We’re about halfway through Between the World and Me.
They read the escalator story for tomorrow.
We’re going to talk about situations where you’ve felt like you had no power.
Then we’re going to talk about the story Coates tells in Between the World and Me.
Then we’re going to look at this excerpt from Rebecca Solnit:
Democracy itself is based in trust in strangers and a sense of having something in common with them (which is part of why xenophobia and fear of crime serve fascist agendas so well). Circulating freely among them – especially in the diverse places most cities are – helps inculcate this feeling; it gives you a sense of confidence, of being able to coexist with difference. It orients you, literally, and it’s very useful knowledge in an emergency. That’s what’s celebrated in those old movies and shunned in the rhetoric and designs of the new technologies.

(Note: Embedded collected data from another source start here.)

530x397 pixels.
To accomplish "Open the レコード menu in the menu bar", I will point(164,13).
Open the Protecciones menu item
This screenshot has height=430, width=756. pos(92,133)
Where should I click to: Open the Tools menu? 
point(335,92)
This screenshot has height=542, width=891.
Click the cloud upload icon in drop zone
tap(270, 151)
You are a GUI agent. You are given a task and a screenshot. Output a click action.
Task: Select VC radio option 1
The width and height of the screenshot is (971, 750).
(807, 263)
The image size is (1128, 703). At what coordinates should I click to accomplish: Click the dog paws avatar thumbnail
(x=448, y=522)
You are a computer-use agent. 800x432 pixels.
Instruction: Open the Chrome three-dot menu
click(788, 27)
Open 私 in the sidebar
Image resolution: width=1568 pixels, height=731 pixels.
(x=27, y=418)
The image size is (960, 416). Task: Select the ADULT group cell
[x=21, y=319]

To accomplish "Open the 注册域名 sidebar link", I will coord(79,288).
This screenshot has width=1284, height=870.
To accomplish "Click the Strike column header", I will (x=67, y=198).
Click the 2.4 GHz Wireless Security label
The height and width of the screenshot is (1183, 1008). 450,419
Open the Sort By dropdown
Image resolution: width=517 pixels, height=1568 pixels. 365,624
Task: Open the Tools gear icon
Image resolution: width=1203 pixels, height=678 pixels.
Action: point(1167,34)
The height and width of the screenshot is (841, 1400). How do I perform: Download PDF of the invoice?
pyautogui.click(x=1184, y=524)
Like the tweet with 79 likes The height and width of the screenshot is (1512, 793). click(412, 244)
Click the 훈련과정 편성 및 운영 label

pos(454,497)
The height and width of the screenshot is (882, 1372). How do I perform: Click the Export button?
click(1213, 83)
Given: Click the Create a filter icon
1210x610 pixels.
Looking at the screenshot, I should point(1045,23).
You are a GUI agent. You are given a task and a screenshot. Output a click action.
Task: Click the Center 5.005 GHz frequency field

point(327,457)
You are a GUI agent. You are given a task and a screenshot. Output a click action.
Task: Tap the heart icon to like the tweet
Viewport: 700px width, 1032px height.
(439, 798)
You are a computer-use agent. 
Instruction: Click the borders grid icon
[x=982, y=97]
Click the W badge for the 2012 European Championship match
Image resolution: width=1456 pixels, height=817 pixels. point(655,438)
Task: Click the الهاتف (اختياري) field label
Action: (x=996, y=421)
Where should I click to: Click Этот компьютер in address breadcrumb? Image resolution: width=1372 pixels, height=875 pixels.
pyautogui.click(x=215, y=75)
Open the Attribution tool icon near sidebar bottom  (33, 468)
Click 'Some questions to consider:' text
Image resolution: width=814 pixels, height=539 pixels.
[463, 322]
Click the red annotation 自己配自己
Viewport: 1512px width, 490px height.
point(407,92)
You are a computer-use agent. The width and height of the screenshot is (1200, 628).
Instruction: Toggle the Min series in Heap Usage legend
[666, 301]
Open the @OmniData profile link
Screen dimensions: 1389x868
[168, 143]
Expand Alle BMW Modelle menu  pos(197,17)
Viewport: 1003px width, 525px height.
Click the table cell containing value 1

Then we’re going to look at an excerpt from Garnette Cadogan:
I realized that what I least liked about walking in New York City wasn’t merely having to learn new rules of navigation and socialization—every city has its own. It was the arbitrariness of the circumstances that required them, an arbitrariness that made me feel like a child again, that infantilized me. When we first learn to walk, the world around us threatens to crash into us. Every step is risky. We train ourselves to walk without crashing by being attentive to our movements, and extra-attentive to the world around us. As adults we walk without thinking, really. But as a black adult I am often returned to that moment in childhood when I’m just learning to walk. I am once again on high alert, vigilant. Some days, when I am fed up with being considered a troublemaker upon sight, I joke that the last time a cop was happy to see a black male walking was when that male was a baby taking his first steps.
Solnit, Rebecca. “Turns out the Zombie Apocalypse Isn’t as Fun as They Said It Would Be – Rebecca Solnit on Our Dangerously Disconnected World.” The Guardian, November 16, 2024, sec. Society. https://www.theguardian.com/society/2024/nov/16/zombie-apocalypse-dangerously-disconnected-world-rebecca-solnit.
Cadogan, Garnette. “Walking While Black.” Literary Hub (blog), July 8, 2016. https://lithub.com/walking-while-black/.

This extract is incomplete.